WORK INSTRUCTIONS: Count how many lines in the entries below contain the word "width". Give only the number.

Start of INFORMATION SUPPLIED

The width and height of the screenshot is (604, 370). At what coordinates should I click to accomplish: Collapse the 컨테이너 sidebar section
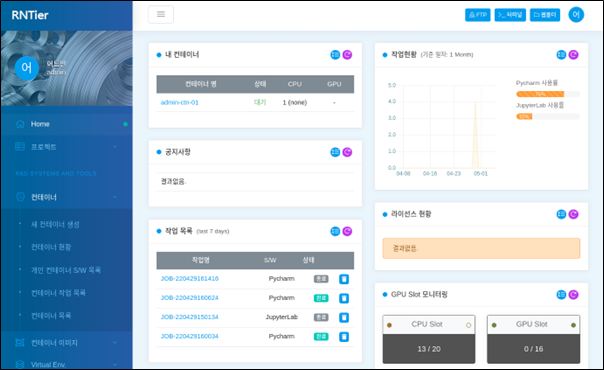click(x=67, y=197)
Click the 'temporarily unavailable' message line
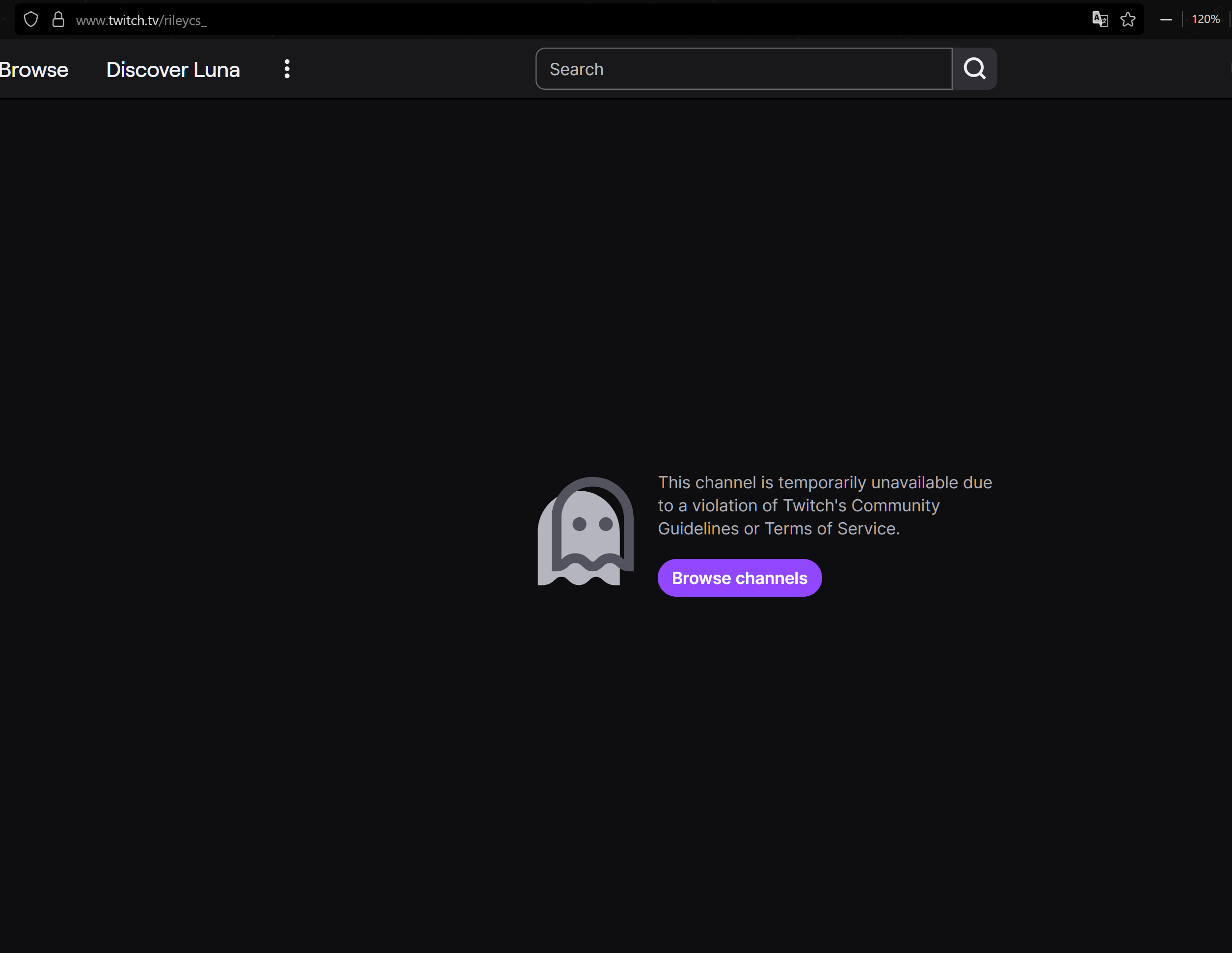 (x=825, y=483)

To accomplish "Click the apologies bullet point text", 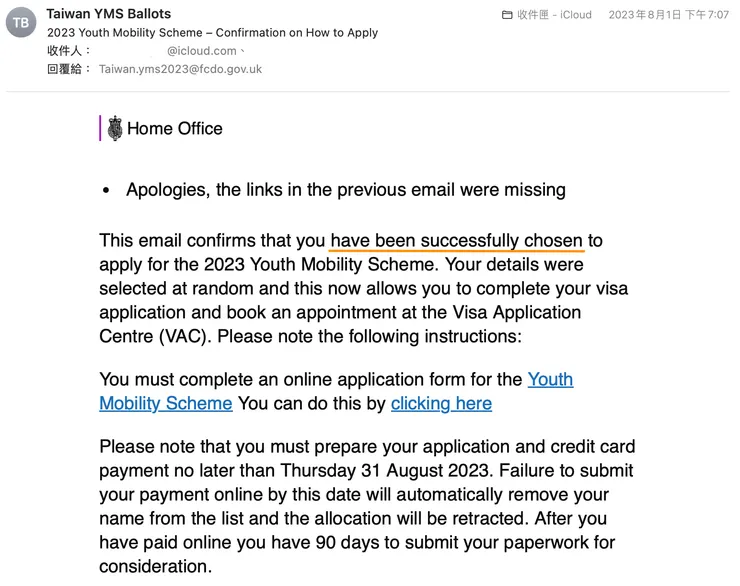I will click(x=345, y=190).
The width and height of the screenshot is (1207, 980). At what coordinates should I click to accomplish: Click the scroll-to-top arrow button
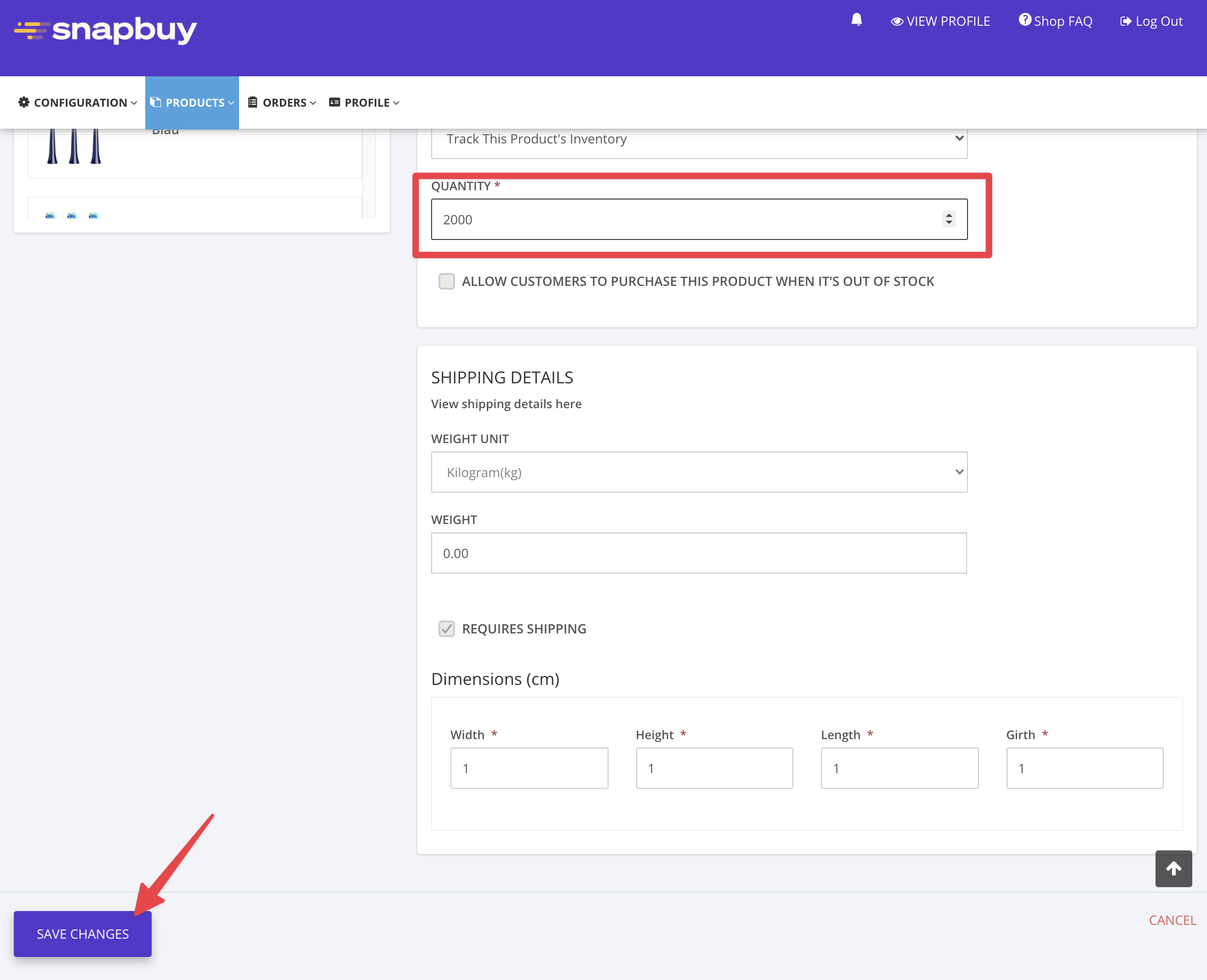[x=1173, y=868]
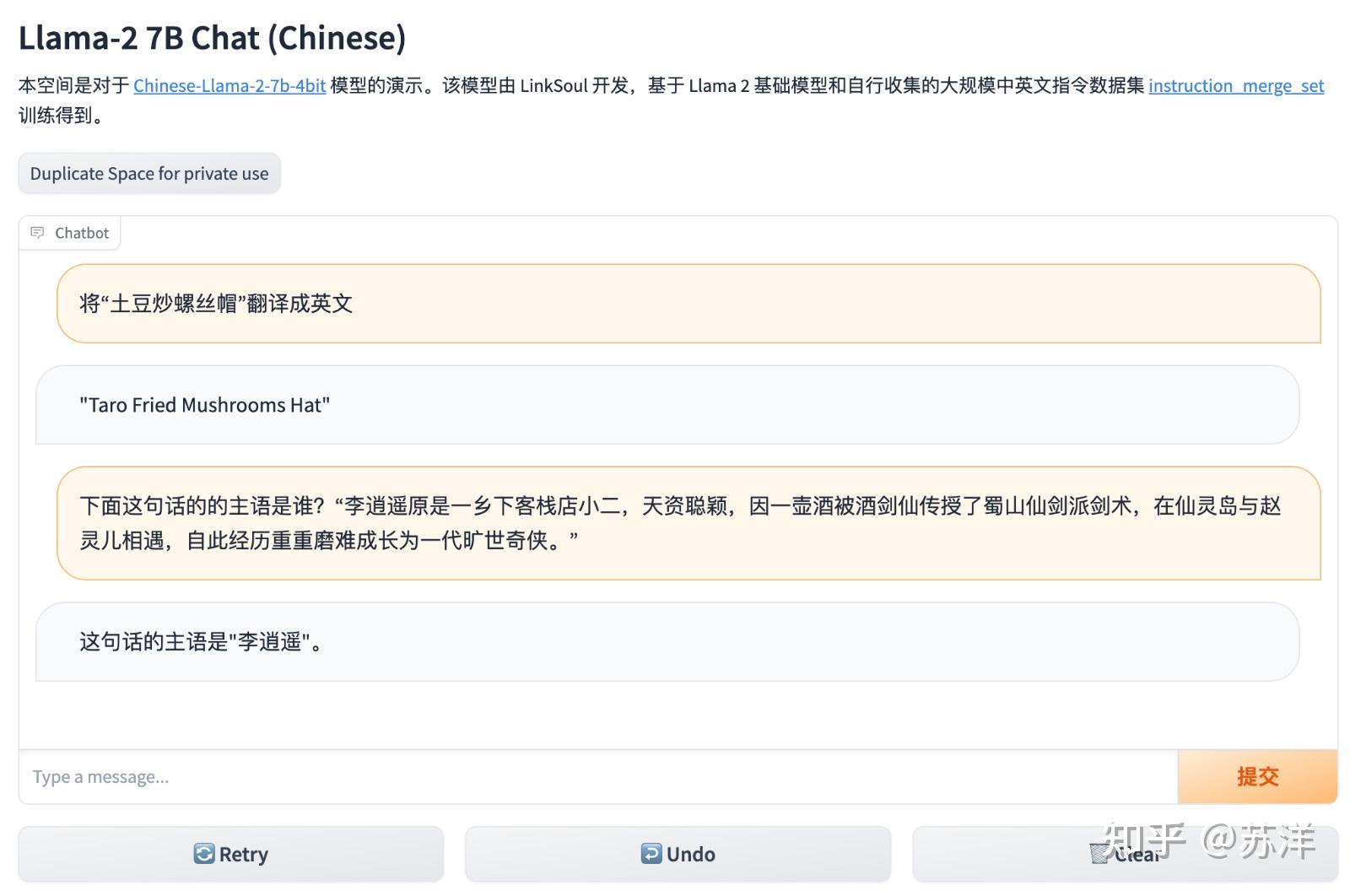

End of INFORMATION SUPPLIED

SOLUTION FOR THIS PROBLEM: 2